Haha, Hr.Stein, wunderbar . Wenn Ihrer Katze doch mal langweilig wird, koennen Sie das mit jeder anderen Zeitung von FAZ ueber BILD bis Tagesspiegel machen , dann alternativ weiter mit den grossen Wochenmagazinen . Sie taugen allesamt nicht zu mehr . Gruss

Miriam Große / 22.02.2021

Nichts gegen Herrn Reitschuster persönlich und seine selbstverfassten Beiträge auf seiner Seite, aber dass er tatsächlich Desinformationen verbreitet ist leider eine Tatsache. Alleine der heutige Artikel einer Gastautorin mit dem Titel “Irreführende Zahlen des RKI und der Landesbehörden” trifft bezüglich dieses Vorwurfes ins Schwarze, ebenso einige Beiträge des Herrn Fögen oder kürzlich ein Beitrag (Autorenname habe ich jetzt nicht parat)  in dem allen Ernstes behauptet wurde, das SARS Cov2-Virus sei nie isoliert worden (durch kurze Recherche widerlegbar). Sorry, aber das sind nun mal Desinformationen um nicht das böse V-Wort zu benutzen. Mit der Veröffentlichung solcher Beiträge disqualifiziert man sich selbst, da sollte Herr Reitschuster doch etwas Zeit in die Recherche investieren bevor er solche Gastbeiträge veröffentlicht.

Wiebke Lenz / 22.02.2021

Selbstredend muss dieses Subjekt eliminiert werden. Es erdreistet sich, die wohlüberlegten Gedankengänge der Obrigkeit von Gottes Gnaden in Frage zu stellen, die die geringen Untertanen nie zu erfassen vermögen.

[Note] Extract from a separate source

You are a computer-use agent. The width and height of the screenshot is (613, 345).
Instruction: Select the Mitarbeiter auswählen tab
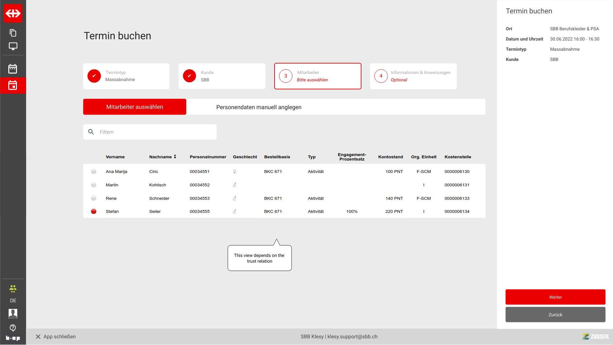tap(134, 107)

Burkhard Mundt / 22.02.2021

Staatliche Werbeanzeigen gibt es halt nicht ohne Gegenleistung. Frau Merkel spendet nicht. Sie kauft ein. Herr Reitschuster ist nicht käuflich und daher frei in seinem Handeln. Damit stellt er seine Kollegen bloß. Und dafür hassen sie ihn.

Paul Siemons / 22.02.2021

SZ: Stürmer Zentralorgan. Das Deutsche Lügenblatt zum Kampfe gegen die Wahrheit. Der Platz von Julius Streicher in Nürnberg wartet schon. Ins Katzenklo würde ich das niemals legen. Das würde ja schlimmer stinken als ein monatelang vollgeka****** Klo.